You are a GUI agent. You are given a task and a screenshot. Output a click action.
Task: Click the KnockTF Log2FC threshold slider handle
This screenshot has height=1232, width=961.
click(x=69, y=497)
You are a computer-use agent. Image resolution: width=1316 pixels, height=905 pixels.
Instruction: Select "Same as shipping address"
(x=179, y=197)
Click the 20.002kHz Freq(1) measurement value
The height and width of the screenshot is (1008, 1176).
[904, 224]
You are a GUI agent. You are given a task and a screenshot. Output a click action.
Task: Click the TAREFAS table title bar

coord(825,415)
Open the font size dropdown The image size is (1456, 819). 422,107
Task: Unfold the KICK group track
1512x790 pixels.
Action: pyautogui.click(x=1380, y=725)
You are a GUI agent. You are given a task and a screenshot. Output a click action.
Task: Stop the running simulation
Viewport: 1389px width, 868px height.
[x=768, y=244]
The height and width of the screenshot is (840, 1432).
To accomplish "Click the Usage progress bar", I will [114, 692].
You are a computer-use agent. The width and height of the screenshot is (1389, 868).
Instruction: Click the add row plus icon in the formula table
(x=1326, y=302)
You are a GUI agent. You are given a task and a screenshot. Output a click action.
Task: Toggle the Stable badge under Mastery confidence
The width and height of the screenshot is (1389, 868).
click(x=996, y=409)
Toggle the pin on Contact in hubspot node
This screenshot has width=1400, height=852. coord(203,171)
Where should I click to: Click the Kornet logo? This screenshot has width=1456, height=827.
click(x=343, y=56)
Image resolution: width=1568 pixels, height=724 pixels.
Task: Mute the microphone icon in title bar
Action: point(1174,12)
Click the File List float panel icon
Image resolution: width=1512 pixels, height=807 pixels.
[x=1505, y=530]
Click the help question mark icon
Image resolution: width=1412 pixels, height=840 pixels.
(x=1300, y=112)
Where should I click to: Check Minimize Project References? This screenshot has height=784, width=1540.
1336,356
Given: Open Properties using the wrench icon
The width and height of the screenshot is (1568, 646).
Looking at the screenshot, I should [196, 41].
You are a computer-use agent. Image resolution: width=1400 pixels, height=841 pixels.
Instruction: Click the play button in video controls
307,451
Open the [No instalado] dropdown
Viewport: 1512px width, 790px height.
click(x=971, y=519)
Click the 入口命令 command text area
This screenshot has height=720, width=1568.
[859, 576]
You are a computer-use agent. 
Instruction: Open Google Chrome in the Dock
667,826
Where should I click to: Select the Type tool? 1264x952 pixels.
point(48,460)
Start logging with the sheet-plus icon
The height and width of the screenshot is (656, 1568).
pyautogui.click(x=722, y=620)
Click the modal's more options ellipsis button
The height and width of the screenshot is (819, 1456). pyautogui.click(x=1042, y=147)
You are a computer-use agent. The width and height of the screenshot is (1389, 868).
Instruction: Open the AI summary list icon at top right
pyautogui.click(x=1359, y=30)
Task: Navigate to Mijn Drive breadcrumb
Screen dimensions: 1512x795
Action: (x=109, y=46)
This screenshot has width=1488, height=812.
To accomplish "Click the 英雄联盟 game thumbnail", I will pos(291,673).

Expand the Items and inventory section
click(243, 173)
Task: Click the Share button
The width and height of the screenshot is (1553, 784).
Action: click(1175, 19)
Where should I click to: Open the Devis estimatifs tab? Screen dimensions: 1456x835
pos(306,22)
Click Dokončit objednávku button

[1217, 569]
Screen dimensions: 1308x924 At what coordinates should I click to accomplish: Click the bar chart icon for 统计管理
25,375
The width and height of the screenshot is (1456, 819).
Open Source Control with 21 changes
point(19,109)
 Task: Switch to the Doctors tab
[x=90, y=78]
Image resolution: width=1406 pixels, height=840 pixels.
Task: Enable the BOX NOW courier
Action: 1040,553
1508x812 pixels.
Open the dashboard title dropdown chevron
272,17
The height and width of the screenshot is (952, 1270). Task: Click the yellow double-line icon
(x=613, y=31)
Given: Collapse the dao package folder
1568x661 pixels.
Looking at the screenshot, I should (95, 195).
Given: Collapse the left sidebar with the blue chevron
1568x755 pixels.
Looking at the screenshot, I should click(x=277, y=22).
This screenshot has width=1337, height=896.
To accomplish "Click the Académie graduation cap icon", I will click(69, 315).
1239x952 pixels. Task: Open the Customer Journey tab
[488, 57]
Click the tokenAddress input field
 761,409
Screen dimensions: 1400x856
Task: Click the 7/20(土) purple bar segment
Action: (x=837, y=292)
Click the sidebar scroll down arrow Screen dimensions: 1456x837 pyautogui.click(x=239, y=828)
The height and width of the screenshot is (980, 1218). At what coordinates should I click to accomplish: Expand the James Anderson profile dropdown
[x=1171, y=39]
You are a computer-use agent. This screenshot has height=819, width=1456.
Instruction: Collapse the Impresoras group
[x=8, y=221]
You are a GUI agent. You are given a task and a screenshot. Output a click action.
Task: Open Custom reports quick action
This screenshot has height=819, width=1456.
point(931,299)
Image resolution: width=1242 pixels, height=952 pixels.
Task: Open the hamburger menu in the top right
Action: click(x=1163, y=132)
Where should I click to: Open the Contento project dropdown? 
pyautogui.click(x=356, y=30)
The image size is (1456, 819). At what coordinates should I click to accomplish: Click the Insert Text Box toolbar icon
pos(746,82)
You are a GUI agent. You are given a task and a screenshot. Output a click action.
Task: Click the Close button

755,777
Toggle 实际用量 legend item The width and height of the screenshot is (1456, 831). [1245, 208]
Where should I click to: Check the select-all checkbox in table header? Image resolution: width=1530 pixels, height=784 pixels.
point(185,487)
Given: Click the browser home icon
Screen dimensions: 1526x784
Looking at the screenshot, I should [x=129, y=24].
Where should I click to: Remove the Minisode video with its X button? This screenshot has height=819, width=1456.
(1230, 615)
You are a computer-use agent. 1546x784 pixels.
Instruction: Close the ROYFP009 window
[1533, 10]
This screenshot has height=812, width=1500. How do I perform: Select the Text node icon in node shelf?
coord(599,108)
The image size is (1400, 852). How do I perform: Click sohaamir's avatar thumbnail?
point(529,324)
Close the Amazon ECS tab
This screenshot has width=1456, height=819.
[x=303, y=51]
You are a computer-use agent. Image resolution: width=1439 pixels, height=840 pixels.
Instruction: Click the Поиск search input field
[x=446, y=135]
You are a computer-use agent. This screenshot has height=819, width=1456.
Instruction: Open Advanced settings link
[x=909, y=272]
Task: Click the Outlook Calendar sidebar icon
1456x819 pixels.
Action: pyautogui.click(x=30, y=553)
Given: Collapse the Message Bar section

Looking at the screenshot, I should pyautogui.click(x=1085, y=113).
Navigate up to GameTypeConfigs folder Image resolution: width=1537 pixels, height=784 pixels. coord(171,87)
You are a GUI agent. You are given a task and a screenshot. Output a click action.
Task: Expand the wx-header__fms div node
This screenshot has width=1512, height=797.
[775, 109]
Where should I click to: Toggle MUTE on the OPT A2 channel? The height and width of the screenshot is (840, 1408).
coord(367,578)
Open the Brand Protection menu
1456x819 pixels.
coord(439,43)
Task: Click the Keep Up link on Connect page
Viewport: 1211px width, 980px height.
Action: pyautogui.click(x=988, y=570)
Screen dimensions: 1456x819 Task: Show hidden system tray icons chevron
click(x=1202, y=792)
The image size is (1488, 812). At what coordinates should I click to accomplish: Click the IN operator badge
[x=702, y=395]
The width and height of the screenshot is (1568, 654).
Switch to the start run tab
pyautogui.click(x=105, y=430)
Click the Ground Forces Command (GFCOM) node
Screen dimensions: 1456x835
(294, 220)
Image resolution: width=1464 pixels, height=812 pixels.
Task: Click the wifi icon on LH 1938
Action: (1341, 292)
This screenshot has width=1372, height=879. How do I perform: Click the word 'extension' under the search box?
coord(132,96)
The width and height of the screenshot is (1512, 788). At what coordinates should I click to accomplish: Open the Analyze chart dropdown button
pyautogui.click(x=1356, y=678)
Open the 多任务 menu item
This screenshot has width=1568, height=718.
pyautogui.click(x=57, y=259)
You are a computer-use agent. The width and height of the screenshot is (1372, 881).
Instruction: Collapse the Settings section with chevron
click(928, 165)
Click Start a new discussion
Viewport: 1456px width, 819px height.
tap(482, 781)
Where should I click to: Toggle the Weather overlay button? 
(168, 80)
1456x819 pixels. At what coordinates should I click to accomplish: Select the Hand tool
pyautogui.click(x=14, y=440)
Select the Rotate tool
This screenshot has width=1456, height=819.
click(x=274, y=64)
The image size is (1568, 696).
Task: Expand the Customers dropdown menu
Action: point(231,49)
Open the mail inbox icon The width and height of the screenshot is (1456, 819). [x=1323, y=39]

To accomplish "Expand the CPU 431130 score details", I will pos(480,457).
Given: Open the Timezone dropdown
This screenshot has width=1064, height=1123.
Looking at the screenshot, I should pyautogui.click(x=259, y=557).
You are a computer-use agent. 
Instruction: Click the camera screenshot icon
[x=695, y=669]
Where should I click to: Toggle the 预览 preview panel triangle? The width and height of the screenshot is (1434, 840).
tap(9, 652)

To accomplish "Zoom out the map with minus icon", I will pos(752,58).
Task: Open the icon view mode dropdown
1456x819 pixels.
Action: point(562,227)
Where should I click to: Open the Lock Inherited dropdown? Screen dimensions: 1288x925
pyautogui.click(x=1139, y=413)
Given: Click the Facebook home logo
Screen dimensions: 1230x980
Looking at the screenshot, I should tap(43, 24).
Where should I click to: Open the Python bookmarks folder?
════════
GOAL OF THE EXERCISE: Looking at the records, how many lines include "computer"? Respond with the number only.

SOLUTION TO THIS EXERCISE: 11